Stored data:
################
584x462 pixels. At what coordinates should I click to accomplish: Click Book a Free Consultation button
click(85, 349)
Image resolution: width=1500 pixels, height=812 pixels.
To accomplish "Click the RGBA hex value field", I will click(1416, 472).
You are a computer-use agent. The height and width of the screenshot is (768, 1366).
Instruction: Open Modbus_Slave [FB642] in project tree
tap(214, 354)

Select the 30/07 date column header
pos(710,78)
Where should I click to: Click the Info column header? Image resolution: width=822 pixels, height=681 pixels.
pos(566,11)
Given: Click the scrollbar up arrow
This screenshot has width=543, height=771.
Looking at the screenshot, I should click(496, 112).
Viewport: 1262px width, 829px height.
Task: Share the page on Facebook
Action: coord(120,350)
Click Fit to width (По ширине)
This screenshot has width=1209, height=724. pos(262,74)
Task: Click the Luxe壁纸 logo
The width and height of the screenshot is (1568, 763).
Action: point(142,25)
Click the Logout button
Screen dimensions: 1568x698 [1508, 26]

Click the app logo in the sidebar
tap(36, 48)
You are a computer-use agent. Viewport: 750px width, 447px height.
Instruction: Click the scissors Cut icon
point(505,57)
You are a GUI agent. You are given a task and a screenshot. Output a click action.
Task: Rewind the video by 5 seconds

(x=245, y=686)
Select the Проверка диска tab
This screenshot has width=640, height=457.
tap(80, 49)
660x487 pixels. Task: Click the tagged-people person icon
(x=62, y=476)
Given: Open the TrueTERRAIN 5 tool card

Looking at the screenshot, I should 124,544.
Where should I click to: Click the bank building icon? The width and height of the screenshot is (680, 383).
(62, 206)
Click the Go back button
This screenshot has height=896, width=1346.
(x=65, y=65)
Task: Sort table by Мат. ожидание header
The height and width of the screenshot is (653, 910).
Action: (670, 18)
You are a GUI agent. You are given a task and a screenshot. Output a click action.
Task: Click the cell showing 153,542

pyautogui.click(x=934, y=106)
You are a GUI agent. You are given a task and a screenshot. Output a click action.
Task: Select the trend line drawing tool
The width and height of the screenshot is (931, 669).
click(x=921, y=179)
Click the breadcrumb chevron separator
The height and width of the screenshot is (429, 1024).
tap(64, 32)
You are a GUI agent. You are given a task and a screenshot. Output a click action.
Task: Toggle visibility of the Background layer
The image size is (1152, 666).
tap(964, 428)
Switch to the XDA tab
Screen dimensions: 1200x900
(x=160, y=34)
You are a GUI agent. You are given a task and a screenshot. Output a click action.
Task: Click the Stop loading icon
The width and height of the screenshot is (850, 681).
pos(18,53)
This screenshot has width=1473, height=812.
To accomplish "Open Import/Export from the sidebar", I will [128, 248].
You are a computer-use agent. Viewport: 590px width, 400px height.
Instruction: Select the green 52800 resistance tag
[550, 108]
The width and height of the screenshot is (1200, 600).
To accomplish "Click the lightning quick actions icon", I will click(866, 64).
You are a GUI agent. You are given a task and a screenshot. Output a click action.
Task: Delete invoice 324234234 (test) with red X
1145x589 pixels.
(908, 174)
################
[EXERCISE DIRECTIONS]: Set down the data above once more so that nothing differs from the original.

[EXERCISE OUTPUT]:
584x462 pixels. At what coordinates should I click to accomplish: Click Book a Free Consultation button
click(85, 349)
Image resolution: width=1500 pixels, height=812 pixels.
To accomplish "Click the RGBA hex value field", I will click(1416, 472).
You are a computer-use agent. The height and width of the screenshot is (768, 1366).
Instruction: Open Modbus_Slave [FB642] in project tree
tap(214, 354)

Select the 30/07 date column header
pos(710,78)
Where should I click to: Click the Info column header? Image resolution: width=822 pixels, height=681 pixels.
pos(566,11)
Given: Click the scrollbar up arrow
This screenshot has width=543, height=771.
Looking at the screenshot, I should click(496, 112).
Viewport: 1262px width, 829px height.
Task: Share the page on Facebook
Action: coord(120,350)
Click Fit to width (По ширине)
This screenshot has width=1209, height=724. pos(262,74)
Task: Click the Luxe壁纸 logo
The width and height of the screenshot is (1568, 763).
Action: point(142,25)
Click the Logout button
Screen dimensions: 1568x698 [1508, 26]

Click the app logo in the sidebar
tap(36, 48)
You are a computer-use agent. Viewport: 750px width, 447px height.
Instruction: Click the scissors Cut icon
point(505,57)
You are a GUI agent. You are given a task and a screenshot. Output a click action.
Task: Rewind the video by 5 seconds

(x=245, y=686)
Select the Проверка диска tab
This screenshot has width=640, height=457.
tap(80, 49)
660x487 pixels. Task: Click the tagged-people person icon
(x=62, y=476)
Given: Open the TrueTERRAIN 5 tool card

Looking at the screenshot, I should 124,544.
Where should I click to: Click the bank building icon? The width and height of the screenshot is (680, 383).
(62, 206)
Click the Go back button
This screenshot has height=896, width=1346.
(x=65, y=65)
Task: Sort table by Мат. ожидание header
The height and width of the screenshot is (653, 910).
Action: (670, 18)
You are a GUI agent. You are given a task and a screenshot. Output a click action.
Task: Click the cell showing 153,542

pyautogui.click(x=934, y=106)
You are a GUI agent. You are given a task and a screenshot. Output a click action.
Task: Select the trend line drawing tool
The width and height of the screenshot is (931, 669).
click(x=921, y=179)
Click the breadcrumb chevron separator
The height and width of the screenshot is (429, 1024).
tap(64, 32)
You are a GUI agent. You are given a task and a screenshot. Output a click action.
Task: Toggle visibility of the Background layer
The image size is (1152, 666).
tap(964, 428)
Switch to the XDA tab
Screen dimensions: 1200x900
(x=160, y=34)
You are a GUI agent. You are given a task and a screenshot. Output a click action.
Task: Click the Stop loading icon
The width and height of the screenshot is (850, 681).
pos(18,53)
This screenshot has width=1473, height=812.
To accomplish "Open Import/Export from the sidebar", I will [128, 248].
You are a computer-use agent. Viewport: 590px width, 400px height.
Instruction: Select the green 52800 resistance tag
[550, 108]
The width and height of the screenshot is (1200, 600).
To accomplish "Click the lightning quick actions icon", I will click(866, 64).
You are a GUI agent. You are given a task and a screenshot. Output a click action.
Task: Delete invoice 324234234 (test) with red X
1145x589 pixels.
(908, 174)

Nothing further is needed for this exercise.